Fiat Chrysler to pay $40 mil. for overstating sales numbers
DETROIT (AP) — Fiat Chrysler is paying $40 million to settle with U.S. securities regulators who say the automaker misled investors by overstating its monthly sales numbers over a five-year period.
The Italian-American company inflated sales by paying dealers to report fake numbers from 2012 to 2016, the U.S. Securities and Exchange Commission alleged in a complaint.
Fiat Chrysler agreed to pay the civil penalty and to stop violating antifraud, reporting and internal accounting control regulations, the SEC said Friday in a statement. The automaker did not admit or deny the agency’s allegations, the statement said.

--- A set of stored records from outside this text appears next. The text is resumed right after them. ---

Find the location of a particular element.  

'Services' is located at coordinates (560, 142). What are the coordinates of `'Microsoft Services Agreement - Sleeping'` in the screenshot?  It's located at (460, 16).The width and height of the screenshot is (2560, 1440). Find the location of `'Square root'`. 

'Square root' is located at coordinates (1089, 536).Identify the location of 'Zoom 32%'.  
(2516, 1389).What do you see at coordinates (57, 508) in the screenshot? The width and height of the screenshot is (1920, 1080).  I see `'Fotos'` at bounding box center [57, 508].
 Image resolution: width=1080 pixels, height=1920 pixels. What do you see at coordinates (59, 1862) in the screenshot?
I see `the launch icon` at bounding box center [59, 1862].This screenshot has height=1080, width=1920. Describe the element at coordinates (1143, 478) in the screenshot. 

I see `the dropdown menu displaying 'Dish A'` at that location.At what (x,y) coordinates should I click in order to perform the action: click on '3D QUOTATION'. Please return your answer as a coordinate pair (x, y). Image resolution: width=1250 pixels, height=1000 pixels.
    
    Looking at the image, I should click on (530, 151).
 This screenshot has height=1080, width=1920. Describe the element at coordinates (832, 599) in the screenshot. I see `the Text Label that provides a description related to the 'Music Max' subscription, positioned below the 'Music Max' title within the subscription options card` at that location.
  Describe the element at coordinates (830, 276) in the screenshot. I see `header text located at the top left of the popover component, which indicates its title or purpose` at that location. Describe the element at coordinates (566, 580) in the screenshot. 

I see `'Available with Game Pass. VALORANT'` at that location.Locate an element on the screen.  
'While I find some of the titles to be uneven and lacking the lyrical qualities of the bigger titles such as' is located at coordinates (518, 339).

“This case underscores the need for companies to truthfully disclose their key performance indicators,” Antonia Chion, associate director in the SEC’s Enforcement Division, said in the statement. She noted that the new vehicle sales figures give investors insight into the demand for an automaker’s products, a key to assessing the company’s performance.
Fiat Chrysler said it has reviewed and refined its sales reporting procedures. It said the payment will not have a large impact on its financial statements.
The agency said the automaker boasted about a streak of year-overyear sales increases into 2016, when the streak actually was broken in September of 2013.
When the company disclosed the sales scheme in 2016, it said that it had a “reserve” stock of cars that had been shipped to big fleet buyers such as rental car companies but not recorded as sales.
The SEC said employees called this database of actual but unreported sales the “cookie jar.” The company dipped into those sales to stop the streak from ending, or when it would have missed other sales targets.